Note that the vegetation health concept was born in the AVHRR era, and a considerable amount of relative vegetation health product applications were conducted using an AVHRR-based product. After the introduction of VIIRS in 2013, and coexistence of both AVHRR-based and VIIRS-based product from 2013 to 2017, the operational processing of NOAA AVHRR for the vegetation health product has ceased since the end of 2017. How will the relatively new VIIRS-based vegetation health product inherit the long-term AVHRR’s legacy? How can the users be enabled avoid the jump from the AVHRR era to the VIIRS era? This article focuses on elucidating answers to these questions.

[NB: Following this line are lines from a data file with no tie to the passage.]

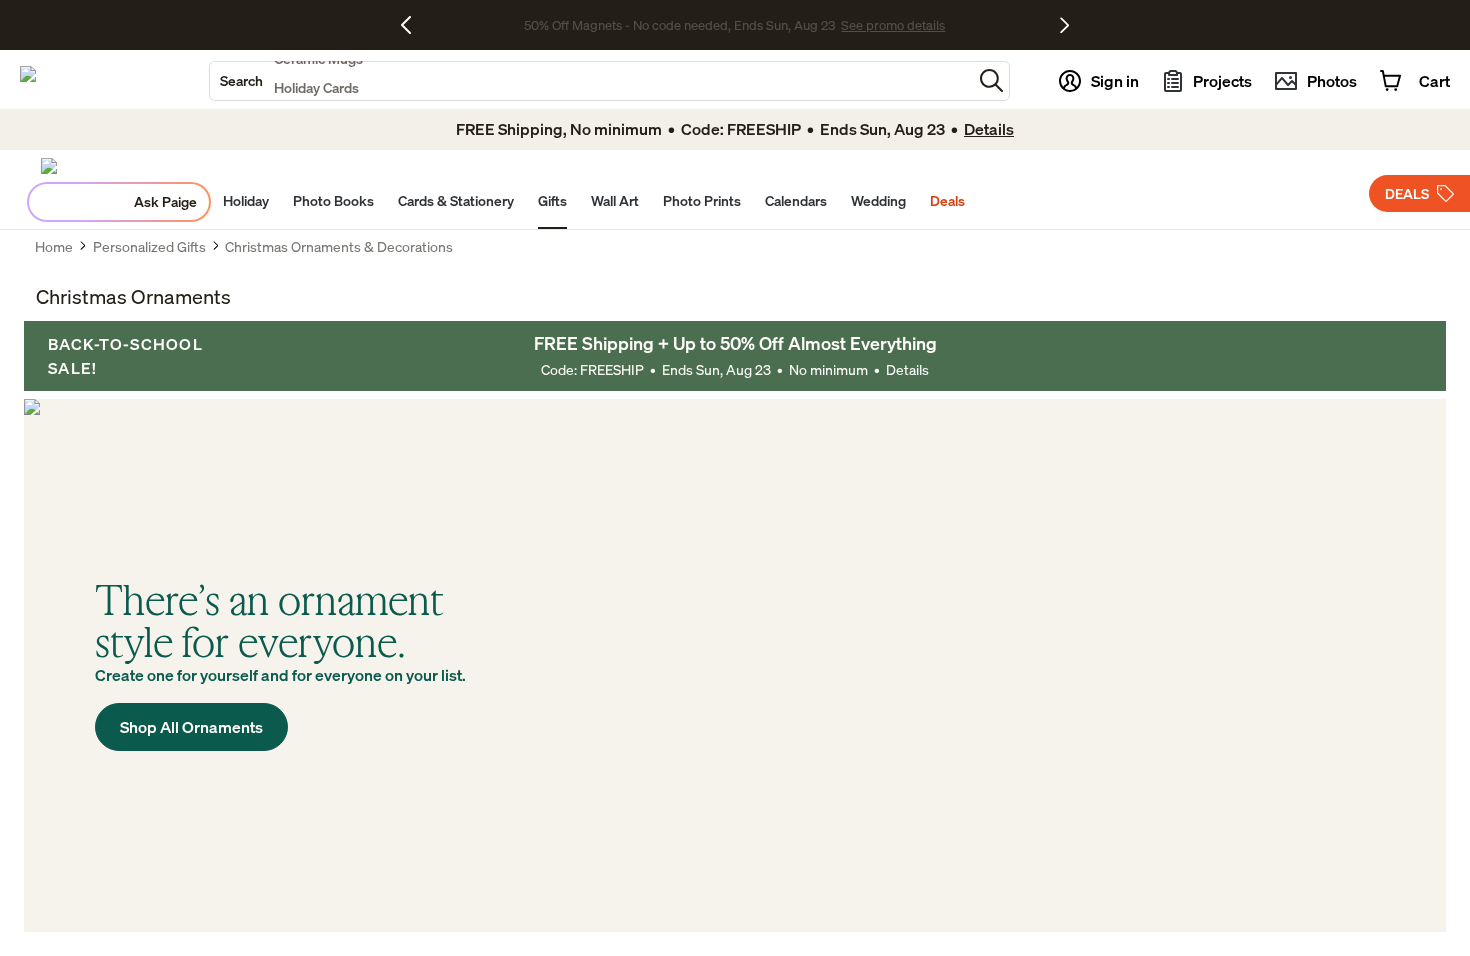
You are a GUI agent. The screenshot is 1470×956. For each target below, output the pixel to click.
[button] (991, 80)
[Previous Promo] (413, 25)
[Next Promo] (1064, 25)
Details (907, 369)
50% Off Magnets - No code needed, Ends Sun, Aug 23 (679, 25)
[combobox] (591, 81)
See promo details (893, 25)
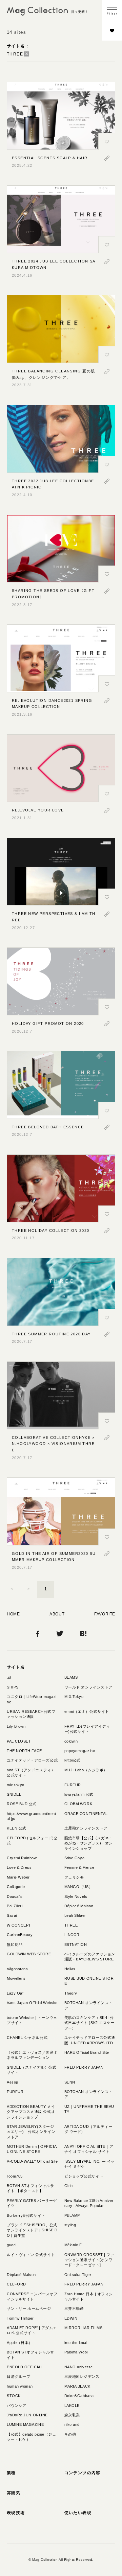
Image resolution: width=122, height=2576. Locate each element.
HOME (13, 1614)
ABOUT (56, 1614)
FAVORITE (104, 1614)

The organization of this article is as follows: the materials and methods are presented in Section 2; product development in the AVHRR and VIIRS era is reviewed in Section 3 and Section 4; recent applications on drought and crop yield are reviewed in Section 5 and Section 6; discussion focusing on product development of the blended AVHRR/VIIRS product is given in Section 7; and conclusions focusing on its applications are provided in Section 8.

2. Materials and Methods

Although a number of vegetation health products have been developed based on the vegetation health Equations (1)–(3), such as the ones derived from the MODIS [48,49] and Landsat data [50,51], the VHP reviewed in this article is confined to the vegetation health products developed in Center for Satellite Applications and Research, National Environmental Satellite Data and Information Services, NOAA, and its URL is https://www.star.nesdis.noaa.gov/smcd/emb/vci/VH/index.php.

The blended VHP is composed of AVHRR VHP (1981–2012) and VIIRS VHP (2013 onward). It can be regarded as an extension of the long-term AVHRR product with high-quality VIIRS observations.

Like all other datasets, a complete product development of the blended VHP includes algorithm development and validation. Due to the blended nature of the product, the product development could be clearly divided into different periods, as the AVHRR era and the VIIRS era.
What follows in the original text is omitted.